Но непреклонность в ней встречает Лавр,

Она суровей римлянки Лукреции…

(Здесь имеется в виду легендарная древнеримская матрона Лукреция, чьей красотой пленился сын царя, Секст Тарквиний, и, угрожая оружием, изнасиловал её. Лукреция рассказала обо всём своему мужу и заколола себя на его глазах. Это событие привело к падению царской власти в Риме).

Как только мирные переговоры закончились, сын Пьеро задумал устроить во Флоренции грандиозный турнир – такой, чтобы запомнился надолго. Он хотел приурочить его к нескольким событиям: во-первых, к собственному двадцатилетию, а, во-вторых, в ознаменование поражения врагов Медичи и общего примирения итальянских государств. Уже в ноябре Лоренцо просил государей Урбино, Феррары и Неаполя в знак добрых отношений прислать ему лучших скакунов. Но в срок, к 1 января, всё равно не успели, поэтому турнир пришлось перенести почти на месяц.

Между тем в Риме 27 ноября 1468 года был подписан брачный контракт Лоренцо: в приданое Клариче давали 6 тысяч флоринов в звонкой монете, драгоценностях и платьях; если она умрёт бездетной, приданое вернётся к Орсини.

Кардинал Тосканский Латино Орсини в своём письме, адресованном Пьеро Медичи, выразил радость от объединения «вашего и нашего домов». А в декабре Пизанский архиепископ Филиппо Медичи заочно совершил венчание.

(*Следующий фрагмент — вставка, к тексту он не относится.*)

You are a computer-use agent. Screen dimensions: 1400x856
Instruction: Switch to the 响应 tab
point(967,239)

Подготовка свадьбы и переезд невесты в новую семью должны были занять ещё много месяцев, а пока что Клариче по-прежнему жила в Риме у родителей. Сделка была заключена, но Лоренцо никуда не спешил. 4 января 1469 года один из его дядюшек, Франческо Торнабуони, помогавший своему брату Джованни в Риме, написал Лоренцо восторженное письмо:

– Я каждый день вижу молодую синьору Клариче. Она меня словно обворожила, день ото дня становясь прелестнее. Она хороша собой, благовоспитанна и восхитительно умна. Неделю тому назад она начала брать уроки танцев и каждый день выучивает новый. Она не хотела бы докучать Вам своими письмами, ибо знает, как Вы заняты подготовкой к турниру. Но раз уж Вы не можете навестить её, то хотя бы пишите ей почаще. У Вас поистине будет самая превосходная жена во всей Италии.

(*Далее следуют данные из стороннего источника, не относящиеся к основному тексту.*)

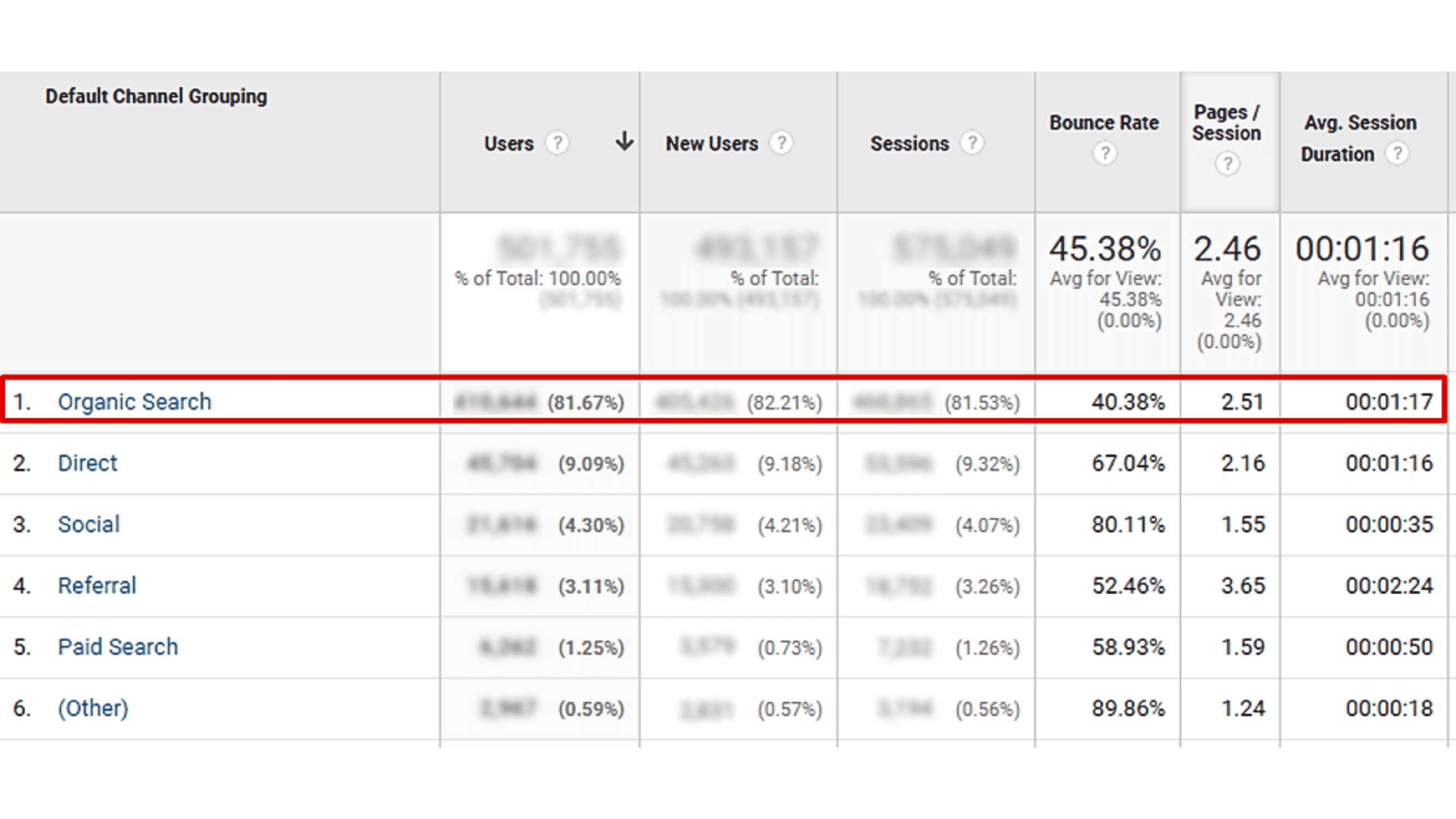Click the Sessions column help icon
The height and width of the screenshot is (819, 1456).
coord(972,143)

Юный Медичи соблаговолил черкнуть несколько строк, а Клариче ответила тоже очень кратко. Амур в этом деле явно не участвовал: он витал над пышным турниром, занимавшим все помыслы Лоренцо. Что это было для него – прощание со свободной жизнью или сам праздник юности?

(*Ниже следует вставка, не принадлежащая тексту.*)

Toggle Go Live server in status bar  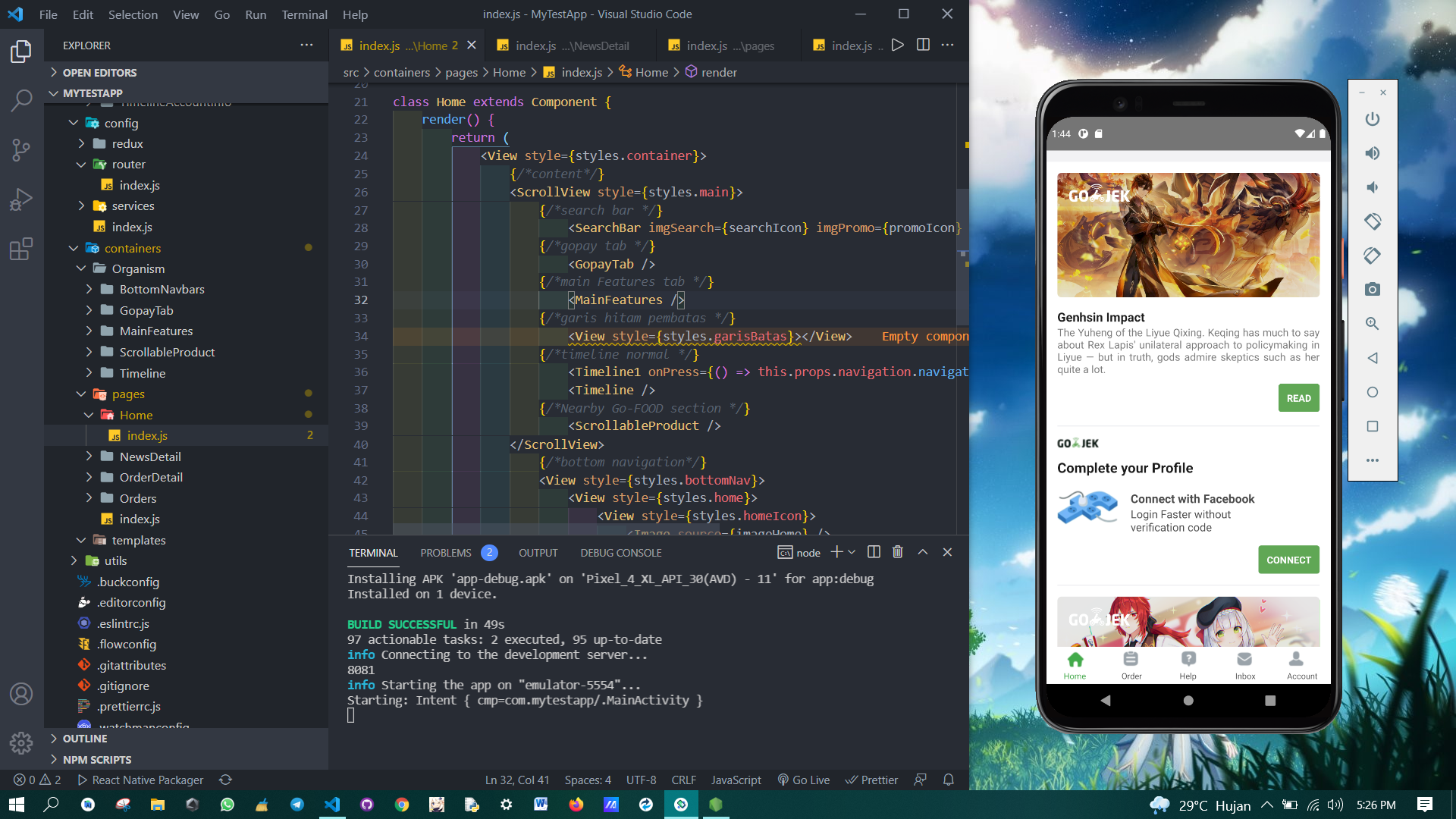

 Утром 7 февраля 1469 года огромная толпа вокруг арены на Санта-Кроче едва не затоптала несколько человек, всем было любопытно взглянуть не столько на состязание в умении владеть оружием, сколько на богатейшие наряды участников, их лошадей и их доспехи. Через весь город, украшенный флагами, к площади отправилась кавалькада из шестнадцати всадников. В них признали молодых патрициев из бригады Медичи. Звуки труб возвестили появление соревнующихся. Каждому предшествовали двенадцать рыцарей и паж со штандартом в руках. Штандарт Лоренцо, написанный знаменитым Верроккьо, изображал молодую женщину, плетущую венок из зелёных и бурых листьев лавра. Здесь видели намек на властительницу дум Лоренцо – Лукрецию Донати. Над женской фигурой была радуга в солнечном небе с девизом «Эпоха возвращается». Этот личный девиз Лоренцо вскоре стал девизом всей эпохи, позднее названной Возрождением. Он говорил о возврате культа Красоты и Разума, которые связывали с античностью.

 Молодой Медичи ехал на великолепном скакуне, присланном в подарок королём Неаполя, в тунике флорентийских цветов – красном с жёлтым. На плечах развевался шарф, тоже шёлковый, весь расшитый жемчужными розами, с той же надписью: «Эпоха возвращается». На голове – чёрный берет, украшенный жемчугом, над которым искрился султан весь в рубинах и бриллиантах. На щите – французский герб (три лилии на лазурном поле), а посередине сверкал большой алмаз Медичи, известный как «Книга». Костюм и упряжь вместе стоили 10 тысяч флоринов. Роскошный наряд в какой-то мере скрадывал невзрачную внешность Лоренцо. В двадцать лет его описывали как брюнета среднего роста, с широким телосложением и короткими ногами, тёмными близорукими глазами, приплюснутым носом и резким голосом.